彼女はいくつもの大企業を束ねる、あるグループ総帥の娘一人娘。総帥の本妻の娘。 女、娘と言うからには彼女は女だ。当たり前だが男ではない。 総帥は跡取り息子を欲しがった。本妻は体が弱く、彼女以外の子をもうけることはできなかった。 愛人に息子を産ませることを総帥は選択した。彼女は本妻の両親の元で散々に冷遇されて育った後、日本ではまだ珍しい寮のある小学校に入れられ寮暮らしを強いられた。彼女の心の支えは、長期休暇で寮が閉まっている間に、本妻へ会いに行くことだった。彼女を出産して以降、本妻は大きく体調を崩し、病院の個室で入院と言う名の軟禁生活を強いられていた。 しかし、彼女が名門女子高に進学した年の冬、息子が愛人もろとも客船の転覆事故で亡くなった日から数日後、本妻は彼女にこう言った。 「……どうしてあなたは、おとこのこじゃないの?」 この言葉を聞いた彼女はショックで激昂し、見舞いの花が差されていた花瓶を叩き割り、胸と下腹―ちょうど、子宮があるであろう場所を切りつけた。 その日は、総帥が跡取りとして、しかたなく、彼女を迎え入れる事を決めた日でもあった。 俺が彼女と出会ったのは、彼女が全ての治療を終えて意識を取り戻した時だった。 表向きは総帥から派遣された護衛。 最初から彼女は俺に敵意丸出しで接してきた。 俺は総帥からの命令もあり、彼女が吐く暴言に全て謝罪を返し、彼女の命令は何でも聞いた。 その内、彼女は俺の事を『便利な奴』程度には認識してくれるようにはなった。 ただ、オレの本来の役割は彼女の監視だ。彼女に関わる全ての情報を総帥へ報告するのが、俺の仕事だ。総帥の命令は『跡取りの命を守り、その願いを何でも聞き遂げる事』。彼女の監視は前者に当り、後者はどうも人を使う練習のようだ。 彼女にプライバシーなどなく、新たに転入した学校でどうしているか、部屋でどうしているか―学校に事務員として潜りこみ、部屋に監視カメラを付けて、寝言から読んでいる本まで俺は全て総帥へ報告した。 彼女が俺を『便利な奴』と認識した頃の彼女の命令は 「ねぇ、あの本が読みたいわ」 「ねぇ、この服を買ってきて頂戴」 「ねぇ、今日の夕食は父様がいらっしゃるの。行きたくないから、適当に言い訳をしておいて」 と、割合可愛い物だった。
けれど
「……ナイフ、カッターでもいいわ。刃物を用意して」
命令をした声は、余裕が無く震えていた。 ナイフは素人には危ないからと、俺はカッターナイフを用意した。彼女はそれを毎日持ち歩いた。 原因はもちろんわかっている。 学校で、総帥の呼び戻されてからの唯一の心の支えであった友人達が、実は彼女に取り入る為に近付いている、という噂が流れたのだ。 彼女は怯え、自分を守る武器を欲しがったんだろう。 そして、その武器は実際に振るわれた。 彼女は聞いてしまったのだ。 友人だと思っていた女の子たちが、自分の事をただのコネ作りの相手としか思っていないと話していることを。 錯乱状態に陥った彼女は、無造作にカッターナイフを振るい続け、生徒の知らせで俺が駆け付けて羽交い絞めで止めるまで止まらなかった。夕方、夕日が差し込む教室は陽の光以外にやけにはっきりとした赤色で染まっていた。

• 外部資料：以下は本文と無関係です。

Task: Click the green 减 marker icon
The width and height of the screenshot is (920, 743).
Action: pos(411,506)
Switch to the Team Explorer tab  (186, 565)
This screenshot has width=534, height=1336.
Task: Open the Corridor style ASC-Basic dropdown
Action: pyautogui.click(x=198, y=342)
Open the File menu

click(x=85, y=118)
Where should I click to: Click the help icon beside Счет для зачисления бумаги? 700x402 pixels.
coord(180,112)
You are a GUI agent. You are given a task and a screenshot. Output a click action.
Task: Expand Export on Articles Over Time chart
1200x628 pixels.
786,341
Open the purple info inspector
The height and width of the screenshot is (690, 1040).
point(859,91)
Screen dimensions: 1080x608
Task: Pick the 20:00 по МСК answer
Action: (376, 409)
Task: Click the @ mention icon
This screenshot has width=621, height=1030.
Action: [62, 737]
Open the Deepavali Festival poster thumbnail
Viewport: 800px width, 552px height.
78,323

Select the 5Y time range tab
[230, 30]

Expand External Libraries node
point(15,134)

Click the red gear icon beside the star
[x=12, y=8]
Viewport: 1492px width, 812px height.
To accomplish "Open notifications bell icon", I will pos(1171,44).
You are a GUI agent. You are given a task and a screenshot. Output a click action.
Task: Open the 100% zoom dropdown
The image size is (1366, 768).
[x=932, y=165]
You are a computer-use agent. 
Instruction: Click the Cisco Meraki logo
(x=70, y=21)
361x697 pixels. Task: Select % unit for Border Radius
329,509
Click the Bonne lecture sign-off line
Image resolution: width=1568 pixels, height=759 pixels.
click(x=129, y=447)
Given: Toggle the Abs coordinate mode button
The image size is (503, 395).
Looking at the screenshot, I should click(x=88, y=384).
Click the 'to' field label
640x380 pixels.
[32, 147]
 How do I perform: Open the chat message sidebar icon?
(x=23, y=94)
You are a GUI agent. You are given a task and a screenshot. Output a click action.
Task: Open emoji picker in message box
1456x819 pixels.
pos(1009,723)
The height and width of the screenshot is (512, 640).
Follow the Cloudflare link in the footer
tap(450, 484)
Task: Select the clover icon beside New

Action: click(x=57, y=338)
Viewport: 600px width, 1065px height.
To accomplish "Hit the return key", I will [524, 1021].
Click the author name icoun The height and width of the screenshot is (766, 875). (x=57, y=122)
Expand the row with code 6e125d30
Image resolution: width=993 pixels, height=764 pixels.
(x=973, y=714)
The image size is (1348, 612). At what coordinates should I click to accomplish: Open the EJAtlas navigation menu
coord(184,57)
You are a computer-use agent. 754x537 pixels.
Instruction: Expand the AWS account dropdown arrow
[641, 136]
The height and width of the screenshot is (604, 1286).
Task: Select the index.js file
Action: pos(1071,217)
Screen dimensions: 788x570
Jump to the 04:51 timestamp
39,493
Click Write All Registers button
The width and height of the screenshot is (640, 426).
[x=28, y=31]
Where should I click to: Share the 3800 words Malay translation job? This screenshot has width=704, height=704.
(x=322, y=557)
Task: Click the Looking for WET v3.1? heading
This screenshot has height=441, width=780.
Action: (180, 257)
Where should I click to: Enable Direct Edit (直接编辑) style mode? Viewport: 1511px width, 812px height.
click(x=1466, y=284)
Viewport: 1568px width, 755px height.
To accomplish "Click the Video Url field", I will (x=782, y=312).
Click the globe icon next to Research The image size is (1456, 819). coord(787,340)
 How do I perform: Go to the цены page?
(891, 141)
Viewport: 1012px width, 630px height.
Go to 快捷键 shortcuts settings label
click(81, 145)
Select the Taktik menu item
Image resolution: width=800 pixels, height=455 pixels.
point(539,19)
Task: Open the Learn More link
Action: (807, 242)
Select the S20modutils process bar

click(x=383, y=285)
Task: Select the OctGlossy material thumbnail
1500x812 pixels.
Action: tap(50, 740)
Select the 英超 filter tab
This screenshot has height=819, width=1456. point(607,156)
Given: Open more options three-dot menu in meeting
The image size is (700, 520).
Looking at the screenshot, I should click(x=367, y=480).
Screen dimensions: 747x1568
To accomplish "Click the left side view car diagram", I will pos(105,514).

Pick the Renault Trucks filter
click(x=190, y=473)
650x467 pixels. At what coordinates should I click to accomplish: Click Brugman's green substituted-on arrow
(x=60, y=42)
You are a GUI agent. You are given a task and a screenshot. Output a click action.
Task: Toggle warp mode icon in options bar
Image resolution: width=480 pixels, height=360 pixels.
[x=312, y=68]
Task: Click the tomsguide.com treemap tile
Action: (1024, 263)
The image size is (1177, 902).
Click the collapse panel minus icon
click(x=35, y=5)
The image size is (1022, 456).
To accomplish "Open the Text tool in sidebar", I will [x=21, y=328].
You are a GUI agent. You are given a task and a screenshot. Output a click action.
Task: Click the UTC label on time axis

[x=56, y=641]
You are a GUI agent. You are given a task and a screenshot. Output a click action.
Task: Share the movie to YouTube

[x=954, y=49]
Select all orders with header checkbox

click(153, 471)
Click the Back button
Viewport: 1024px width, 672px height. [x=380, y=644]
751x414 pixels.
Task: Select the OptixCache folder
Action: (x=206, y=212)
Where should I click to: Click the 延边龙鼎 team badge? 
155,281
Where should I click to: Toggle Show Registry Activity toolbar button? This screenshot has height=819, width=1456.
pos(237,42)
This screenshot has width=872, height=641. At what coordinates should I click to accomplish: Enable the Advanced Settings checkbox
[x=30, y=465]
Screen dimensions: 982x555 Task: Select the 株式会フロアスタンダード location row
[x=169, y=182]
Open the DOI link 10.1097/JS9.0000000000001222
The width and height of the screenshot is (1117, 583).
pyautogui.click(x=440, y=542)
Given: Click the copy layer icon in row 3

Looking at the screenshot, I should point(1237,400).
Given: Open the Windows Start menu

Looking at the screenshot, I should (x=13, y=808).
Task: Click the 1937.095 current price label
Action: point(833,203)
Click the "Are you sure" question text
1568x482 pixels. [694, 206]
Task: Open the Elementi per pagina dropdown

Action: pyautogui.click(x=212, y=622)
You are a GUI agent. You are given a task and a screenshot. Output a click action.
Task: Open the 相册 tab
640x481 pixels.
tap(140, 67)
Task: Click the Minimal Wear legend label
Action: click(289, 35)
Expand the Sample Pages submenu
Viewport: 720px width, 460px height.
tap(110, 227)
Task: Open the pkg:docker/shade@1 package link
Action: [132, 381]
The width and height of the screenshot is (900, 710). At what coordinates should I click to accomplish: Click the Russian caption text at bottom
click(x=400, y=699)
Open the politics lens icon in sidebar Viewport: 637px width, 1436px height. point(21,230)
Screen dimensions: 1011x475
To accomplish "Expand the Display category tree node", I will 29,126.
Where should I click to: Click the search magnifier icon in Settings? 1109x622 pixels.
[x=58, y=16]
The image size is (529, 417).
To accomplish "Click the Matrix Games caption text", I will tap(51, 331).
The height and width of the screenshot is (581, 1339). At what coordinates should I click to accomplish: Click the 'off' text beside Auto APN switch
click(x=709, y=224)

- 4 :ゆりーいか ◆8QAThITfW. :2015/06/17(水) 23:40:24
- 発想 3
オチ 3 構成 2 文章力 3 読みやすさ 4
可もなく不可もなくと言った作品。ただ読めてふーんで終わってしまう話。起承転結はあるとは思うが、ただの起承転結であり、物語にメリハリがない。盛り上がるべき部分が盛り上がってないために平坦な話になっているのだと思った。 まず、ヒロインを作っている要素としているのに、物語に深く関わってこない怪我はただ不快になるだけの要素にしか感じなかった。ヒロインの内面を描いたらそれは変わってくるのだろうが、今回の話ではそれは見られない。 ヒロインは人間としての自らの必要性を、ヒロイン自信が感じることが出来なかったために、死にたい、と思ったゆえの行動で、それを主人公は恰好よく助けてくれる、と言う話を書きたかったのだろうが、物語におけるキャラやバックグラウンドの要素が希薄であるために、「悲劇のヒロインな私の本当の願いを叶えてくれる主人公SUGEEEE!」と言った三文芝居にしか見えなかった。 つまり、ご都合主義の手のひらで展開されるいい話、と言った印象を読んで感じた。 なぜそのように見えてしまったのかを推測すると、1から10まで説明をしているからだと思う。丁寧すぎるため、または省略してもいい部分を過剰に説明しているために、物語としての緩急を失い、結果として盛り上がりに欠けてしまっているんじゃないかと思う。 前回の話では逆に説明不足+話の強引さがあったが、今回の作品ではいい意味での強引さもなく、話の流れにおいて説明過多な面があるために、ヒロインに新しい自分を与えるところに盛り上がり、カタルシスを感じることが出来なかった。 また、ヒロインのキャラクターとしての要素が希薄であり、物語の奴隷になっている印象を受けた。これは主人公にも言える話でもあり、短い文字数の中でキャラクターに血を通わすことは難しいとは思うが、その分削れる部分も多く見えるので、改善の余地は大いにありだと思う。 主人公のキャラ性が希薄である部分は、なぜヒロインの助けたのか、という部分であり、逆に他の部分ではキャラが立っていないので、いきなり現れたヒロインの救済という行動にかなりの違和感を感じてしまった。 話の要素としては不可はあまりない印象であるが、話の見せ方がそれに伴っていない。むしろ、話として駄目なものでも見せ方、つまるところ演出であるが、それさえよければ名作にもなるのが物語だと思う。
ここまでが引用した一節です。